→ Source material:

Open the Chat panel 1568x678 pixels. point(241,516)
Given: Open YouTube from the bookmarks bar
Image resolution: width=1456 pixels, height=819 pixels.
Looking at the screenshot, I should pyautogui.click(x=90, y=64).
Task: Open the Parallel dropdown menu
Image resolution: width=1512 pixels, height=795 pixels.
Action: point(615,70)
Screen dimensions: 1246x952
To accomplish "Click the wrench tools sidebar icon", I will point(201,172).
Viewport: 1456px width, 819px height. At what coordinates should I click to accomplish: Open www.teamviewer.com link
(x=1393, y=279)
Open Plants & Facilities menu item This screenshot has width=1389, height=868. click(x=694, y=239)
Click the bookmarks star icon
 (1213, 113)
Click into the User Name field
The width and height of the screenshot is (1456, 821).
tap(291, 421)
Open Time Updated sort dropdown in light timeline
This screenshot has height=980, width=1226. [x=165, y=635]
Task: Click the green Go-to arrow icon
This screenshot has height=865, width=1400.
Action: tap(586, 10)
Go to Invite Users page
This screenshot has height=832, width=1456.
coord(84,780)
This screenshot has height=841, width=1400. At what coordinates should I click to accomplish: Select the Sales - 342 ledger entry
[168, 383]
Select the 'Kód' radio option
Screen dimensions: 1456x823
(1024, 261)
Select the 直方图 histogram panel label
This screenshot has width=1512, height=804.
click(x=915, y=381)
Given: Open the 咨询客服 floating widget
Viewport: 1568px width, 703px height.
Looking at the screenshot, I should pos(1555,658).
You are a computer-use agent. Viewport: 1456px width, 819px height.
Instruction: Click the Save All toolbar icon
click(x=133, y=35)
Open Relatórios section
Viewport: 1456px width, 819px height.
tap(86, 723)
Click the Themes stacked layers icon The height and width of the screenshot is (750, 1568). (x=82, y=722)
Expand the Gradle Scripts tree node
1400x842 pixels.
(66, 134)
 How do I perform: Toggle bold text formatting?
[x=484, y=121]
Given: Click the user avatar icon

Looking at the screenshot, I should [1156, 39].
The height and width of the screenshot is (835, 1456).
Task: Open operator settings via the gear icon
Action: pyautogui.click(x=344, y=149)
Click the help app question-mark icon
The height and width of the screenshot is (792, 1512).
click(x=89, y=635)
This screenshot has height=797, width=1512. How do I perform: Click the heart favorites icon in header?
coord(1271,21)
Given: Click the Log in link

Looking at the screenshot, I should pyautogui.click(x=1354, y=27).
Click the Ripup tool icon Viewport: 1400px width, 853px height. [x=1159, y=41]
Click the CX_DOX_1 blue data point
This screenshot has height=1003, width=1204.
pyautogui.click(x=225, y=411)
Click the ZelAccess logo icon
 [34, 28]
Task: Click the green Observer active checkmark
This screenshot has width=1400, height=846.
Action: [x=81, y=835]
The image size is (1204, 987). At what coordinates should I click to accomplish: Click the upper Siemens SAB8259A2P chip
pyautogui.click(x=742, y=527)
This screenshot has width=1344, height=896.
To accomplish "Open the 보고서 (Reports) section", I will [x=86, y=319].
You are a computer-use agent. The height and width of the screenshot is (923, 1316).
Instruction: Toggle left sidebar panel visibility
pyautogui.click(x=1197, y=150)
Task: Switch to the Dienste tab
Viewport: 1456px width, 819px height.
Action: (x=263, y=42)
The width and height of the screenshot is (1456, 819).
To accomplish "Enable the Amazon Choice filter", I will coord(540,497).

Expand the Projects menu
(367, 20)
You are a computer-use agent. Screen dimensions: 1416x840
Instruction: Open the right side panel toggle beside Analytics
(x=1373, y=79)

→ What to do: The entries above must be copied verbatim. Leave none out.

→ Final answer:
Open the Chat panel 1568x678 pixels. point(241,516)
Given: Open YouTube from the bookmarks bar
Image resolution: width=1456 pixels, height=819 pixels.
Looking at the screenshot, I should pyautogui.click(x=90, y=64).
Task: Open the Parallel dropdown menu
Image resolution: width=1512 pixels, height=795 pixels.
Action: point(615,70)
Screen dimensions: 1246x952
To accomplish "Click the wrench tools sidebar icon", I will point(201,172).
Viewport: 1456px width, 819px height. At what coordinates should I click to accomplish: Open www.teamviewer.com link
(x=1393, y=279)
Open Plants & Facilities menu item This screenshot has width=1389, height=868. click(x=694, y=239)
Click the bookmarks star icon
 (1213, 113)
Click into the User Name field
The width and height of the screenshot is (1456, 821).
tap(291, 421)
Open Time Updated sort dropdown in light timeline
This screenshot has height=980, width=1226. [x=165, y=635]
Task: Click the green Go-to arrow icon
This screenshot has height=865, width=1400.
Action: tap(586, 10)
Go to Invite Users page
This screenshot has height=832, width=1456.
coord(84,780)
This screenshot has height=841, width=1400. At what coordinates should I click to accomplish: Select the Sales - 342 ledger entry
[168, 383]
Select the 'Kód' radio option
Screen dimensions: 1456x823
(1024, 261)
Select the 直方图 histogram panel label
This screenshot has width=1512, height=804.
click(x=915, y=381)
Given: Open the 咨询客服 floating widget
Viewport: 1568px width, 703px height.
Looking at the screenshot, I should pos(1555,658).
You are a computer-use agent. Viewport: 1456px width, 819px height.
Instruction: Click the Save All toolbar icon
click(x=133, y=35)
Open Relatórios section
Viewport: 1456px width, 819px height.
tap(86, 723)
Click the Themes stacked layers icon The height and width of the screenshot is (750, 1568). (x=82, y=722)
Expand the Gradle Scripts tree node
1400x842 pixels.
(66, 134)
 How do I perform: Toggle bold text formatting?
[x=484, y=121]
Given: Click the user avatar icon

Looking at the screenshot, I should [1156, 39].
The height and width of the screenshot is (835, 1456).
Task: Open operator settings via the gear icon
Action: pyautogui.click(x=344, y=149)
Click the help app question-mark icon
The height and width of the screenshot is (792, 1512).
click(x=89, y=635)
This screenshot has height=797, width=1512. How do I perform: Click the heart favorites icon in header?
coord(1271,21)
Given: Click the Log in link

Looking at the screenshot, I should pyautogui.click(x=1354, y=27).
Click the Ripup tool icon Viewport: 1400px width, 853px height. [x=1159, y=41]
Click the CX_DOX_1 blue data point
This screenshot has height=1003, width=1204.
pyautogui.click(x=225, y=411)
Click the ZelAccess logo icon
 [34, 28]
Task: Click the green Observer active checkmark
This screenshot has width=1400, height=846.
Action: [x=81, y=835]
The image size is (1204, 987). At what coordinates should I click to accomplish: Click the upper Siemens SAB8259A2P chip
pyautogui.click(x=742, y=527)
This screenshot has width=1344, height=896.
To accomplish "Open the 보고서 (Reports) section", I will [x=86, y=319].
You are a computer-use agent. The height and width of the screenshot is (923, 1316).
Instruction: Toggle left sidebar panel visibility
pyautogui.click(x=1197, y=150)
Task: Switch to the Dienste tab
Viewport: 1456px width, 819px height.
Action: (x=263, y=42)
The width and height of the screenshot is (1456, 819).
To accomplish "Enable the Amazon Choice filter", I will coord(540,497).

Expand the Projects menu
(367, 20)
You are a computer-use agent. Screen dimensions: 1416x840
Instruction: Open the right side panel toggle beside Analytics
(x=1373, y=79)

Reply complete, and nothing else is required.